Eine weitere Karte findet sich unter: https://www.urbanrail.net/eu/be/liege/liege.htm
Ende 2018 begannen die Bauarbeiten, im Oktober 2023 begannen die Probefahrten, die im August 2024 auch das Zentrum erreichten (wir berichteten HIER). Die Bauausführung und den anschließenden Betrieb für 27 Jahre hat das Tram’Ardent Konsortium übernommen, das sich aus Colas Belgium, Colas Projects, Colas Rail Belgium, CAF Investment Projects – einer Tochtergesellschaft des spanischen Schienenfahrzeugherstellers Construcciones y Auxiliar de Ferrocarriles (CAF) – und dem niederländischen Investmentfonds DIF Infrastructure V zusammensetzt. Die Projektkosten werden in Höhe von 430 Mio.
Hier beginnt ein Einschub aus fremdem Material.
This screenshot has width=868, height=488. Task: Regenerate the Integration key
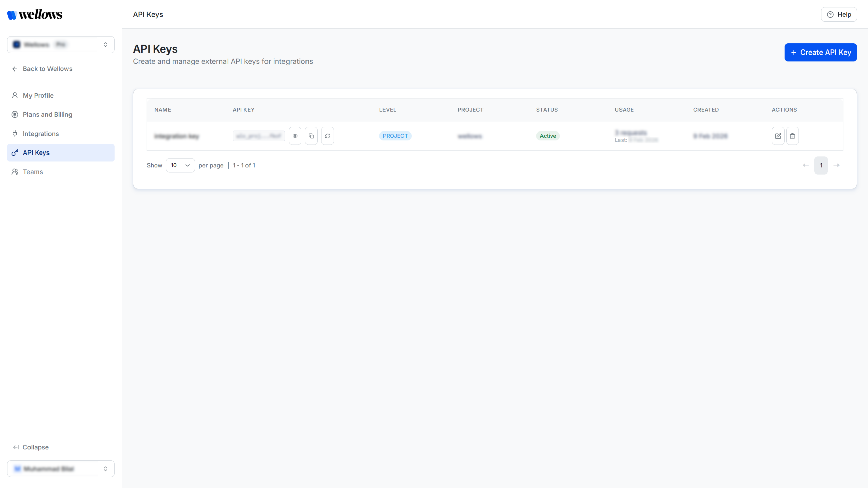point(328,136)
EUR werden im wesentlichen (380 Mio. EUR) im Rahmen eines Public-Private Partnership Agreements (PPP) dem Konsortium in verschiedene Tranchen erstattet, unterstützt durch Zahlungsmodalitäten, die z.T. in abhängig vom erreichten Betriebs- und Unterhaltungsstandard ausgestaltet sind.


Die Eröffnung
Der endgültige Eröffnungstermin wurde mehrfach verschoben, doch das ist nun hoffentlich bald vergessen: Am 25. April 2025 weihten – neben zahlreichen anderen Gästen – Willy Demeyer, Bürgermeister der Stadt Lüttich, François Desquesnes, wallonischer Minister für Mobilität, Territorium, Infrastruktur und lokale Behörden, Robert De Groot, Vizepräsident der Europäischen Investitionsbank, Michel Rucquois, Geschäftsführer von Tram’Ardent, und Jean-Michel Soors, Geschäftsführer TEC, das neue System offiziell ein, und seit heute, dem 28. April, früh gegen 4.20 Uhr fahren die neuen Bahnen planmäßig im 5-6 Minuten-Abstand auf der Strecke. Der Ansturm war den ganzen Tag über groß, was auf eine hohe Akzeptanz unter der Bevölkerung hoffen lässt. Am 29. April müssen die Menschen in Lüttich allerdings schon wieder einen Tag auf die Tram verzichten, ausgelöst durch einen angekündigten Generalstreik im Verkehrswesen.

Die Fahrzeuge
Zum Einsatz kommen 20 siebenteilige, 45,4 Meter lange und 2,65 Meter breite Niederflurzüge des spanischen Herstellers CAF. Sie bieten 310 Fahrgästen Platz, davon 62 auf Sitzplätzen. Die ersten davon sind schon seit 2022 in der Stadt (siehe: https://www.urban-transport-magazine.com/liege-die-erste-bahn-ist-eingetroffen/ ) und erlauben den Betrieb auf den genannten oberleitungsfreien Abschnitten. Bei künftigen Erweiterungen sollen weitere Züge beschafft werden. Allerdings wurden kürzere Verlängrungsoptionen an den beiden äußeren Endpunkten erst im vergangenen Jahr aus Budgetgründen abgelehnt. Lüttich will gleichzeitig ein Bus Rapid Transit (BRT)-Netz auf.